On leur suggérera, ci-après, d’aller
plus loin en matière de précarité, sachant que celle-ci est à l’ordre
capitaliste ce que la discipline est à la force des armées, et on leur
proposera d’autres amputations à notre contrat social si contraire aux
commandements de la Très Sainte compétitivité.
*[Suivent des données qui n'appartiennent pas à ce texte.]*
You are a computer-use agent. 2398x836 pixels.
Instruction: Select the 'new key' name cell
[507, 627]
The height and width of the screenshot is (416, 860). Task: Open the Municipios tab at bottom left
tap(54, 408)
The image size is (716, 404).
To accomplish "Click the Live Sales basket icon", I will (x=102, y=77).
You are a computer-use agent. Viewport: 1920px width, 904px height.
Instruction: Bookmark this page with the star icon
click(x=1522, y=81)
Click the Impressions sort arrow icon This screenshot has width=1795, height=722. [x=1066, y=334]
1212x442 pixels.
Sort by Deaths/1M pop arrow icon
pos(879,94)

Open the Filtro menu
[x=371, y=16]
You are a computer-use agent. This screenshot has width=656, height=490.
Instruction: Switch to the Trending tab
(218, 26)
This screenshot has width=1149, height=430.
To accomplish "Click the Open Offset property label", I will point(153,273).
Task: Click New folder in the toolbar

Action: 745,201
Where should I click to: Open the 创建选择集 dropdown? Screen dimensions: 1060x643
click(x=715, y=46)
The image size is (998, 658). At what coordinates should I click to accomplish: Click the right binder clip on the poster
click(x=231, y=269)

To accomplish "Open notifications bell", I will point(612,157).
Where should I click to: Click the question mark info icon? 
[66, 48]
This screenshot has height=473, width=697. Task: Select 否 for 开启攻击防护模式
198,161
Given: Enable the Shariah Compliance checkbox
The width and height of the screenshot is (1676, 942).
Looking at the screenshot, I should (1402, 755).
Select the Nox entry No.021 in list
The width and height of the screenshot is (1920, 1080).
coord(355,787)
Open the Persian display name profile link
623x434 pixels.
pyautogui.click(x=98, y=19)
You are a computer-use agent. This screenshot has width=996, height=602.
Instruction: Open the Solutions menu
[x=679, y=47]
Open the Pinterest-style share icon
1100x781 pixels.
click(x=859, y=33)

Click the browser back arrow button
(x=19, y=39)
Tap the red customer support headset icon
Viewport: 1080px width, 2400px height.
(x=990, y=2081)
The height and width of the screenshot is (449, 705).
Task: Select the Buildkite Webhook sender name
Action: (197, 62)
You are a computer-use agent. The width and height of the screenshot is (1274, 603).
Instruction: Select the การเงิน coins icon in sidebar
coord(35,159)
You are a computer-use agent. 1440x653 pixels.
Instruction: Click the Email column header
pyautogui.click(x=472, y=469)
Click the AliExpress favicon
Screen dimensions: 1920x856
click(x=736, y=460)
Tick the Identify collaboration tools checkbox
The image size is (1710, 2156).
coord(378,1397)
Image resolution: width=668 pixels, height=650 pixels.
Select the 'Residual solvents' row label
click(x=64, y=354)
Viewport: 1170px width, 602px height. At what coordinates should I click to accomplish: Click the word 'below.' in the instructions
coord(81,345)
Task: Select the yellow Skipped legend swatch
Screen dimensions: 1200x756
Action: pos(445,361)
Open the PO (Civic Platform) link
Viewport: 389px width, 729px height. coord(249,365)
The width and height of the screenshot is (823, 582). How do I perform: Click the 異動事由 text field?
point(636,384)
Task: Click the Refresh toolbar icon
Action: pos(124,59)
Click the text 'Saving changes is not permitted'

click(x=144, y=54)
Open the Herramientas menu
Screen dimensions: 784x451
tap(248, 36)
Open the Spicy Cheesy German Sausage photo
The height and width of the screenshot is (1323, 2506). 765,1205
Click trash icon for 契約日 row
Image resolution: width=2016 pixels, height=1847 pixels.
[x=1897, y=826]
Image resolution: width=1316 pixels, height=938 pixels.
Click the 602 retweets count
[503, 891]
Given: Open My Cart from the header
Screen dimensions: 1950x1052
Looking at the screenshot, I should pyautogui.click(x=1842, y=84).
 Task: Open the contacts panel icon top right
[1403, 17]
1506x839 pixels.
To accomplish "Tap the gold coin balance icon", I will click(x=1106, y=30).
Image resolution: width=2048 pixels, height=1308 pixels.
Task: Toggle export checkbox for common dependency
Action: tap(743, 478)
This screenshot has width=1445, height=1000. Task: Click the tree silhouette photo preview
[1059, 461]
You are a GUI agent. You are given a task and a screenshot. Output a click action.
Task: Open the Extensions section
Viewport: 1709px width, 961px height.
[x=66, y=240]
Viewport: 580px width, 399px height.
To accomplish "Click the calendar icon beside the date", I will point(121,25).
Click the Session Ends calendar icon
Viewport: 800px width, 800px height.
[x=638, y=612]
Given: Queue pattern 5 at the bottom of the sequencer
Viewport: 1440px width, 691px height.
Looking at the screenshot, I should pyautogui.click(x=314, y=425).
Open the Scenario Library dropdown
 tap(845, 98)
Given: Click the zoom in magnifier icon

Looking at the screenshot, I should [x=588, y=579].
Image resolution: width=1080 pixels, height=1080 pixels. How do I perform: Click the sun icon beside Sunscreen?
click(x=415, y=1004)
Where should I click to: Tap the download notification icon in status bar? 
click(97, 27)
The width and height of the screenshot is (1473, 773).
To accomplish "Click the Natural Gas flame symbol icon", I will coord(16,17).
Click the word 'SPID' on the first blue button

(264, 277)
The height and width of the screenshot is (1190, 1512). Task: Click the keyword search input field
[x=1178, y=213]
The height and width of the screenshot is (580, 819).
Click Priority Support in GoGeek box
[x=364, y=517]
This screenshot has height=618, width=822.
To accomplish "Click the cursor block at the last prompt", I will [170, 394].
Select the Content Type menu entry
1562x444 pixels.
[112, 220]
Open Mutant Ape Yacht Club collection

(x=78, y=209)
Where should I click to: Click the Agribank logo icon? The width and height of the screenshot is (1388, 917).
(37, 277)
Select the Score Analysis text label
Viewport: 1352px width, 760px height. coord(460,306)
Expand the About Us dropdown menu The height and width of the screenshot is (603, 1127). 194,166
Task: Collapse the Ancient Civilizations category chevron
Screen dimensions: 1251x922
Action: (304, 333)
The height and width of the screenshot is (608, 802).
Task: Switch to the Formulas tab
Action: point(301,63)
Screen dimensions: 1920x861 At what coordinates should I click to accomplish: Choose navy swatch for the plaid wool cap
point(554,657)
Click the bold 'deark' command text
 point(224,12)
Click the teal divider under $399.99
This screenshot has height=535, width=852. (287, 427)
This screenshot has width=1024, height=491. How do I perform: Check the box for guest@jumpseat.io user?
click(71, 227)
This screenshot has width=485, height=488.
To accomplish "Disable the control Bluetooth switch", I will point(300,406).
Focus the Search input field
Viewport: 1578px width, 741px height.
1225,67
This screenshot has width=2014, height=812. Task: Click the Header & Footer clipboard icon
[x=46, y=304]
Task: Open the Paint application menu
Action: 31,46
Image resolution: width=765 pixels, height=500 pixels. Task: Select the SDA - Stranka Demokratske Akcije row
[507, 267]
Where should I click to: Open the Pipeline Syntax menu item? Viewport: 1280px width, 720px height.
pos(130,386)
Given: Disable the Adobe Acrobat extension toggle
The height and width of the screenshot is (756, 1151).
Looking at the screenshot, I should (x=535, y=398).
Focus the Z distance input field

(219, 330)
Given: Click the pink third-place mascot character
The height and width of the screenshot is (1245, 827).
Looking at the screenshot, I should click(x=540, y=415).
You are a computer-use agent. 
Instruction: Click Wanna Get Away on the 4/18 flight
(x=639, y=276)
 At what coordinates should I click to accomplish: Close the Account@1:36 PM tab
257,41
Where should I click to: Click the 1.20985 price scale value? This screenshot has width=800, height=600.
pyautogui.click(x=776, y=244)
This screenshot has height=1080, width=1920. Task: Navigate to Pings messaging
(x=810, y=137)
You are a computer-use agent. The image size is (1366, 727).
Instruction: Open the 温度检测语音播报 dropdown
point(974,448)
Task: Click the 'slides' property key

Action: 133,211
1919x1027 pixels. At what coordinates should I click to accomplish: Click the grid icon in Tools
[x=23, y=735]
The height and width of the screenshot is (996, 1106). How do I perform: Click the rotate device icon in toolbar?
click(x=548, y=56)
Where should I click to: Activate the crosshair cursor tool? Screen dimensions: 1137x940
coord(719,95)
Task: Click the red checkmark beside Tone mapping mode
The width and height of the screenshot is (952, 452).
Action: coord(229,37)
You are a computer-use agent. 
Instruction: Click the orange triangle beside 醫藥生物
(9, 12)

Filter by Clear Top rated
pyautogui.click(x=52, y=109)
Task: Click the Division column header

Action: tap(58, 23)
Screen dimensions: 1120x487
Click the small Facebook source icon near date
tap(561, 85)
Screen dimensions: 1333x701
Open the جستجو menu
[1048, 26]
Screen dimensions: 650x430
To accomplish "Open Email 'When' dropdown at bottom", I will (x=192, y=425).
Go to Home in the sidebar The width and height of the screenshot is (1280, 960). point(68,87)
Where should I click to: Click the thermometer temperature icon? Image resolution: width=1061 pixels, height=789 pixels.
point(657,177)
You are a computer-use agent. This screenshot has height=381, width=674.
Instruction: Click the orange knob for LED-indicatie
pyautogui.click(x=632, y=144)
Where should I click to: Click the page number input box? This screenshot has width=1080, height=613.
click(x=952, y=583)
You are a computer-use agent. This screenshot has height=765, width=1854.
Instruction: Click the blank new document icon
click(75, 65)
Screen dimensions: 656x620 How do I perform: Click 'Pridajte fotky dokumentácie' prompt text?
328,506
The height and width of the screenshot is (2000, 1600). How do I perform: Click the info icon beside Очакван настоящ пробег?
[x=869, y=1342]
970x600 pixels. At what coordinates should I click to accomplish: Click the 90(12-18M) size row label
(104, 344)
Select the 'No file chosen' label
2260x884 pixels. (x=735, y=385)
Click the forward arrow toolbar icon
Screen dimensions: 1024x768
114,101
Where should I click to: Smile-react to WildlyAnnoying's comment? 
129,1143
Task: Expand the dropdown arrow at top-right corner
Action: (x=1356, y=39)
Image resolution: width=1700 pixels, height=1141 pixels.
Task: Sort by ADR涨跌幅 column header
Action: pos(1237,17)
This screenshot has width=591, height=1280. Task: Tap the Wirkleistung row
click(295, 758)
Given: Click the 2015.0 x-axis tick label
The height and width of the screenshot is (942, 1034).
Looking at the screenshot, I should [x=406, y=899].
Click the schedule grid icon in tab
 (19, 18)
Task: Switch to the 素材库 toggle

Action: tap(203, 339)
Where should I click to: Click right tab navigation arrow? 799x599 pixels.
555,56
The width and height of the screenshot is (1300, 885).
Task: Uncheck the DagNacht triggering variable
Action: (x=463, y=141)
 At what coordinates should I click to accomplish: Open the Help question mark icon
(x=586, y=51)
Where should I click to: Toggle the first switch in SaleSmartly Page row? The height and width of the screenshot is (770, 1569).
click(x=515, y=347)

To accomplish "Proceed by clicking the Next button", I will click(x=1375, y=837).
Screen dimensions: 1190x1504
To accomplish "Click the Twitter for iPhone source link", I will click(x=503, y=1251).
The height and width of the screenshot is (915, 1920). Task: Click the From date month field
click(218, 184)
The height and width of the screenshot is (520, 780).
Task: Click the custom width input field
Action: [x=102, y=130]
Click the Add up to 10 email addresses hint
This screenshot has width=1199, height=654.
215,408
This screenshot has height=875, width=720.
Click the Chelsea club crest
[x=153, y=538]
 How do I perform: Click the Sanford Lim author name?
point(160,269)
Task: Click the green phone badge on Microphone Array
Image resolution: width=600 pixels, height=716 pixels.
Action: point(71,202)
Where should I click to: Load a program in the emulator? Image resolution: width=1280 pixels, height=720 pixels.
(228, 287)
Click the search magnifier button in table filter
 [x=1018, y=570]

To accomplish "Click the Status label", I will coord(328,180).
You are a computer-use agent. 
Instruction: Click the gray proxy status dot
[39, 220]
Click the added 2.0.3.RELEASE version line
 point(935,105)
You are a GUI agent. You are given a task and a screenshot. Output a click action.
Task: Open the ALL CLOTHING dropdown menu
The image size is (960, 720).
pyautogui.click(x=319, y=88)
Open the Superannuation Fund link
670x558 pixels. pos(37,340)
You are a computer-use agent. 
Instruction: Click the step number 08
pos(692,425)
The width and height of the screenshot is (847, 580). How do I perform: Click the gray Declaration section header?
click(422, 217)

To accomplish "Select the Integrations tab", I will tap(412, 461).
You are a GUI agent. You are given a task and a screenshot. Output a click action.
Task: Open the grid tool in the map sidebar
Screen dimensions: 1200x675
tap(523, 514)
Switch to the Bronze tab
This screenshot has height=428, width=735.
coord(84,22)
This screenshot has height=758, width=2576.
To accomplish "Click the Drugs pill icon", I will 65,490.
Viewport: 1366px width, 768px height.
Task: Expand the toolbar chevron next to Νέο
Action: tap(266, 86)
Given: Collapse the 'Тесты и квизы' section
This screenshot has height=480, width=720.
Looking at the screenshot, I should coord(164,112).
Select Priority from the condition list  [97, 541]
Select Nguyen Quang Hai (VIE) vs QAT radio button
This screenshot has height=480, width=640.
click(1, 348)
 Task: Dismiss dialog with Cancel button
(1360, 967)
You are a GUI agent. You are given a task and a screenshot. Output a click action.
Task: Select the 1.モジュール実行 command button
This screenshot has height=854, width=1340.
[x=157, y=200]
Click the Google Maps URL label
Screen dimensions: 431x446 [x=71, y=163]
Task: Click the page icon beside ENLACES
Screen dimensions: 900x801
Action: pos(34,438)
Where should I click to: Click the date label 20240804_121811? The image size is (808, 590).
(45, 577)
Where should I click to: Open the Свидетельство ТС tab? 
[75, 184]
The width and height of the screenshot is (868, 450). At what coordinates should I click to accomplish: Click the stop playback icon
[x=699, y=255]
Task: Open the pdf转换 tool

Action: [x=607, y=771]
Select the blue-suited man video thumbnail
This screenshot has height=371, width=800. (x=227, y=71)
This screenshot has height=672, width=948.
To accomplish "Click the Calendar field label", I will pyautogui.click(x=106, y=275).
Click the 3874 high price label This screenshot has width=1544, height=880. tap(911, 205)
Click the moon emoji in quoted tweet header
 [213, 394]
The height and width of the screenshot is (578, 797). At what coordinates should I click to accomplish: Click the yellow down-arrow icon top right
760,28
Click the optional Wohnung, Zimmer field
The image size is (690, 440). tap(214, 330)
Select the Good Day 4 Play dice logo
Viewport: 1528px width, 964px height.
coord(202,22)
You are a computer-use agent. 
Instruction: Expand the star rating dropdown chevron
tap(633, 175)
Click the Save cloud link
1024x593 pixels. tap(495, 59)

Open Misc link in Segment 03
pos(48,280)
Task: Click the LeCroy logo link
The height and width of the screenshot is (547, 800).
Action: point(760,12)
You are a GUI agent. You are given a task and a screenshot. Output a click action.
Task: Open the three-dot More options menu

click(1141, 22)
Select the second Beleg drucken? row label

Mais d’abord, pourquoi ce recours
euphémistique à l’image d’un nomadisme contractuel ? Et est-il de saison
de communiquer sur l’idée de nomadisme au moment où des hordes de
migrants venus du monde barbare, et d’une religion des plus suspectes, entreprennent
de submerger l’Europe (recours qui risque d’autant plus de paraître mal venu
que les religions qui sont chez nous ‘’de souche’’ n’ont jamais comporté, on le
sait, la moindre incitation à secourir les malheureux et à accueillir
l’étranger).
D’où le ‘’parler vrai’’ de la première
des préconisations annoncées : que le licenciement d’un salarié devienne
aussi simple et rapide que pouvait l’être le congédiement d’une bonne ou d’une
cuisinière par un ménage bourgeois du XIX ème siècle. L’annonce d’un pareil
bond en avant de la France dans la modernité entrepreneuriale ferait à coup sûr
trembler nos concurrents de Chine, d’Inde et du Bangladesh, pour ne rien dire
de nos propres créateurs de richesse et d’emplois qui ont si abondamment
délocalisé au Maroc ou en Roumanie …
Donnons toutefois quelques gages aux
salariés français : qu’il leur soit ainsi accordé un préavis de 8 jours
avant de prendre pour de bon la porte, ce qui leur laissera largement plus que
le temps nécessaire pour débarrasser leur bureau ou leur vestiaire, rendre leur
badge d’accès et de contrôle horaire, et souhaiter une bonne continuation à
leurs futurs ex-collègues. Huit jours pour satisfaire à ces quelques obligations,
c’est beaucoup, sans doute, mais la France est généreuse !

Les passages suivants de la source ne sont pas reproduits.